Fig.8 Entreprises françaises : la trésorerie se stabilise après une forte dégradation depuis 2 ans
Cela est cohérent avec la stabilisation de la position de trésorerie des entreprises, même si leur niveau est limité. Après une dégradation marquée de la trésorerie des entreprises en 2022 et début 2023, la stabilisation des profits et la prudence des entreprises a permis de stabiliser leur position de trésorerie depuis l’été d’après l’enquête de la Banque de France. Cette stabilisation est particulièrement marquée pour les entreprises de taille importante d’après l’enquête de Rexecode, mais elle est assez généralisée en termes de secteur et de taille d’entreprise.
Fig.9 Entreprises risqués de la Zone Euro : le rendement est relativement attractif
Face à un scénario de hausse contrôlé des défauts, la question pour les investisseurs est le niveau de rémunération de ce risque.

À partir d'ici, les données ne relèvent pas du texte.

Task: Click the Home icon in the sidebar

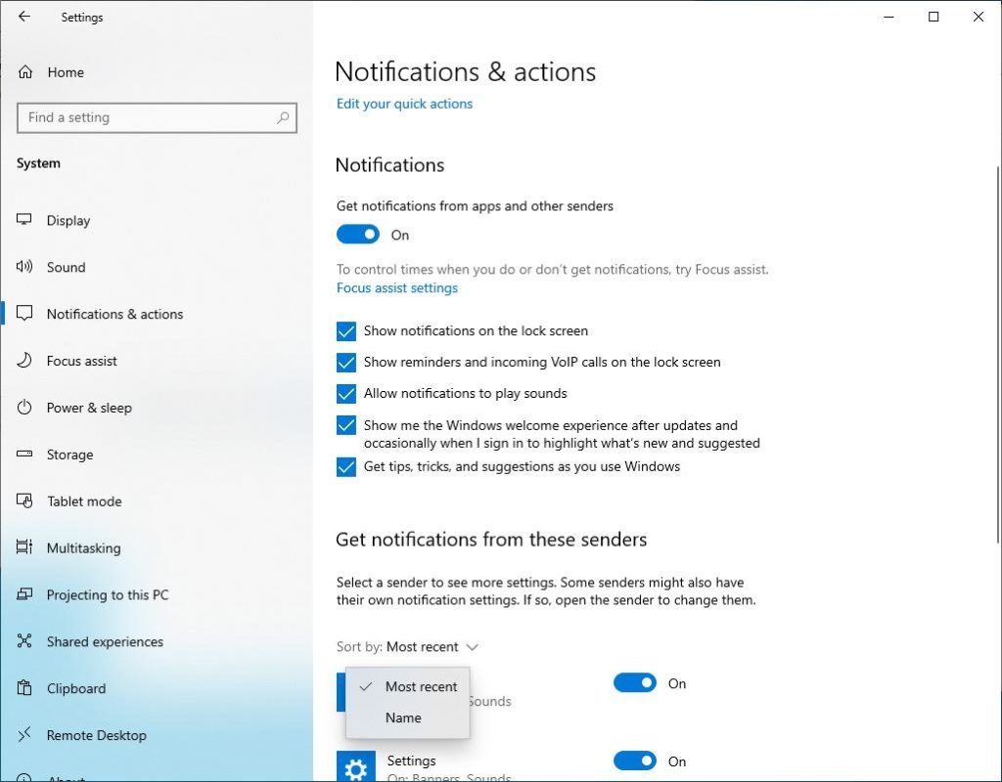Action: pos(23,72)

Nous pensons que le crédit obligataire d’entreprises de bonne qualité (Investment Grade) offre un rendement intéressant face à des risqués limités. Tant que les défauts n’explosent pas, le risque de défaut dans ce segment est donc très faible. Or, ce segment de marché offre un rendement supérieur à 4% pour la première fois depuis 15 ans. Avec des perspectives de légère baisse des taux sans risque et de stabilité des spreads de crédit, nous sommes surpondérés sur la classe d’actif.

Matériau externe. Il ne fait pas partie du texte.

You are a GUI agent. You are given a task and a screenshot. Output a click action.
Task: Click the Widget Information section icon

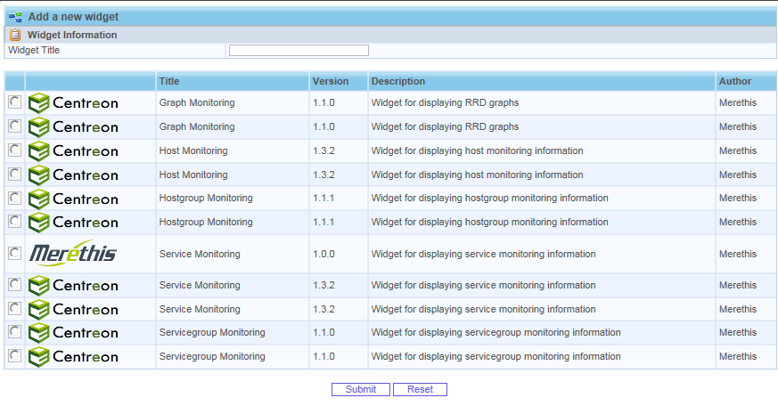click(x=15, y=35)
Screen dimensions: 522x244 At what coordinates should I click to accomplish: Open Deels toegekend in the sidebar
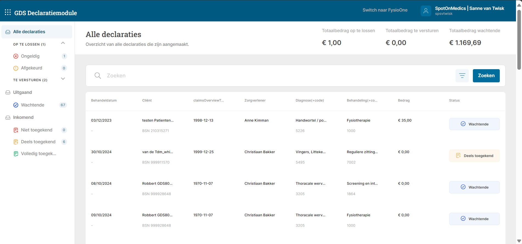tap(38, 142)
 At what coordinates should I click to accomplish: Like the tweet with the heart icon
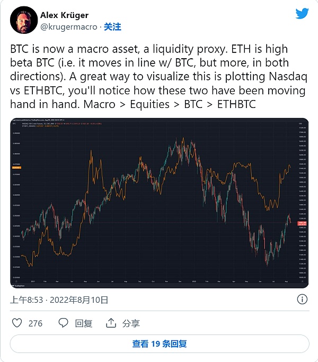coord(17,323)
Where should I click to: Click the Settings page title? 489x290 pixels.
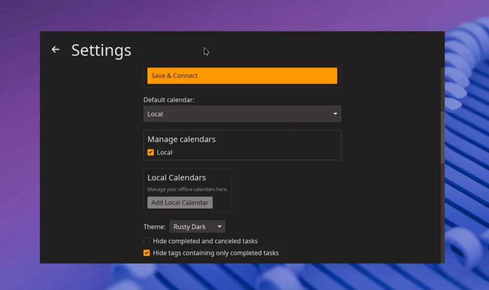coord(101,50)
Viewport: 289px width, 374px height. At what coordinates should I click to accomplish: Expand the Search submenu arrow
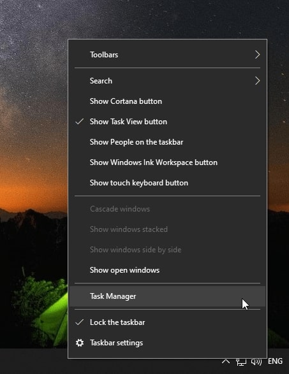tap(257, 81)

Sur le crédit obligataire d’entreprises plus risqués (High Yield), il faut être plus prudent. Certes, le rendement offert est stable à près de 7% depuis un an, ce qui apparaît attractif. Mais, cela reflète en partie la hausse des taux sans risque. La rémunération du risque de défaut est seulement en ligne avec son niveau moyen des années qui ont précédé le covid, ce qui semble relativement faible dans un contexte de cycle de crédit plus marqué. Comme le montre le graphique 2 ci-dessus, nous estimons que le spread de crédit actuel est cohérent avec un taux de défaut 3-3,5%, un peu au-dessus de son niveau actuel et inférieur au niveau que nous projetons. Dans ce contexte, nous sommes sous pondérés sur la classe d’actifs et surtout très sélectif.

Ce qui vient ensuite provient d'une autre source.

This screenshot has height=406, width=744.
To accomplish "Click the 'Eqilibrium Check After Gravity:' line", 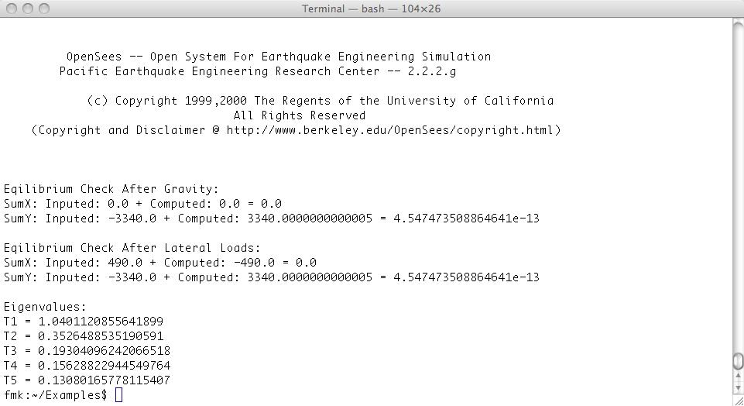I will click(111, 189).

Par rapport au crédit High Yield, une classe d’actif comparable est le crédit privé. Mais celui-ci nous semble un peu plus attractif. Le crédit privé est également exposé à des risques de défaut plus élevés dans la période à venir. Il demande donc aussi une forte sélectivité, surtout vu la moindre liquidité sur ce marché. Mais, dans un contexte de cycle de crédit plus compliqué, les avantages qu’à le crédit privé sur les obligations High Yields gagnent en importance. En effet, la relation privilégiée entre le prêteur et l’emprunteur, la possibilité de calibrer finement les termes de crédits et un vivier d’émetteurs potentiels plus diversifié sont intéressants. Par exemple, il y a moins de 50 entreprises françaises qui émettent des obligations High Yield, alors que le crédit privé offre une exposition à un univers bien plus large et à un grand nombre de secteurs. En outre, le rendement/risque offert par le crédit privé est intéressant à un moment où les offres de financements concurrents pour les entreprises sont contraintes (les crédits bancaires, les crédits syndiqués…), ce qui permet de négocier des conditions attractives pour le prêteur privé, surtout dans un horizon long.